A spokesman for Vodafone declined to comment on any recent talks between the two firms.

"Miners look better as commodity prices are up and Vodafone is up as that deal looks to be tidied up," said David Buik, senior partner at BGC Partners.

"We're heading towards the end of the (financial) year and unless there is some disastrous news it (the FTSE 100 index) looks set to sail into next month around current levels."

Cable & Wireless Worldwide was the top large-cap gainer, up 2.9 percent after Nomura started coverage of the newly de-merged entity with a "buy" rating.

But its former parent Cable & Wireless Communications fell 1.1 percent after the company was cut to "reduce" from "buy" by Nomura, and with the stock to be demoted to the FTSE 250 index from April 30.

Among mid-caps, Carphone Warehouse added 13.5 percent after it demerged its TalkTalk unit. TalkTalk was down 1.2 percent.

Back with thE blue chips, satellite broadcaster BSkyB fell 1.5 percent as UBS cut its rating on the stock to "neutral" from "buy" citing valuation grounds, and ahead of regulator Ofcom's pay TV review, expected on Tuesday.
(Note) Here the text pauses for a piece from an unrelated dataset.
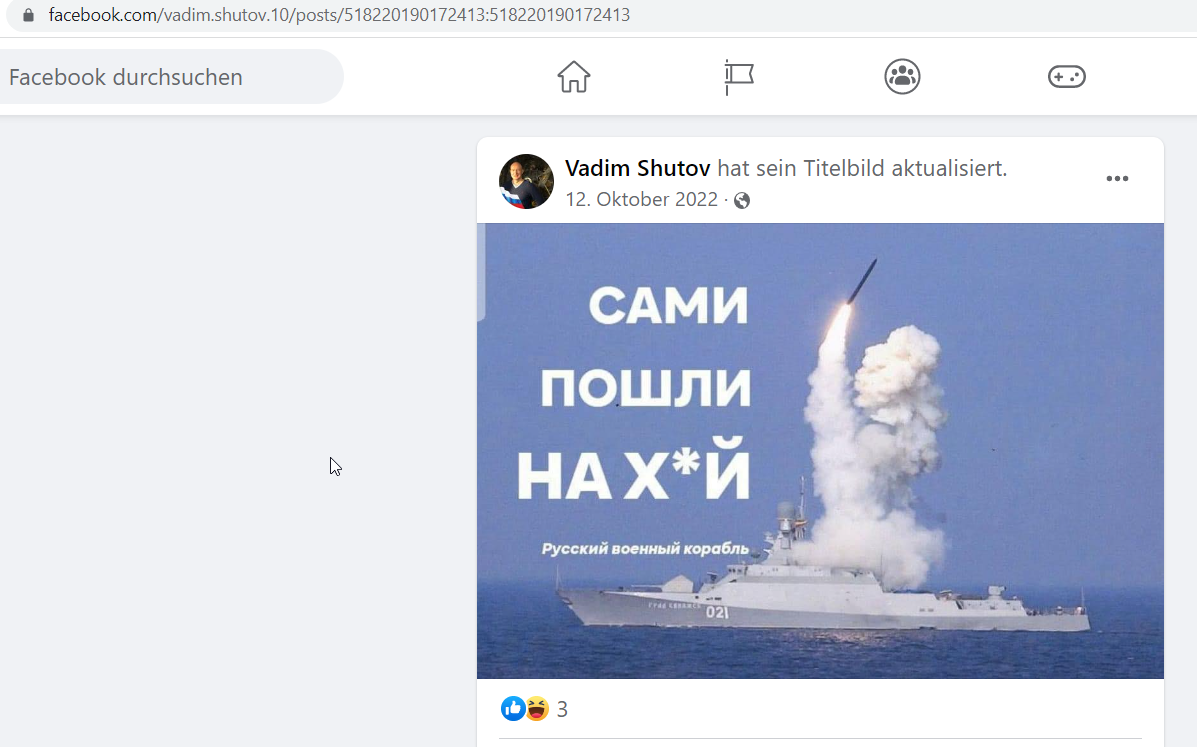Open the Groups icon in navigation
The height and width of the screenshot is (747, 1197).
click(x=902, y=76)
Selected defensive stocks like tobacco companies, supermarkets and beverage producers were on the front foot, helped by investor uncertainty about whether the rally in the market can be sustained.

Imperial Tobacco, SABMiller, and Tesco added 0.4 to 0.9 percent.

Pharmaceuticals stocks were weaker, however, with GlaxoSmithKline and AstraZeneca down 0.7 and 0.5 percent respectively, giving back some recent gains.

Shares in small cap Antisoma fell as much as 72 percent to an all-time low of 9 pence after the drugs company halted a late-stage trial of its lead prospect lung cancer drug ASA404 due to a lack of efficacy.

With the end of the first-quarter approaching, the blue-chip index is up 5.9 percent this year after it gained 22 percent in 2009, and is just below a 21-month high set last week.

"Equities are looking relatively attractive with governments around the world being so inept in reining in their debt and bond yields rising," David Buik said.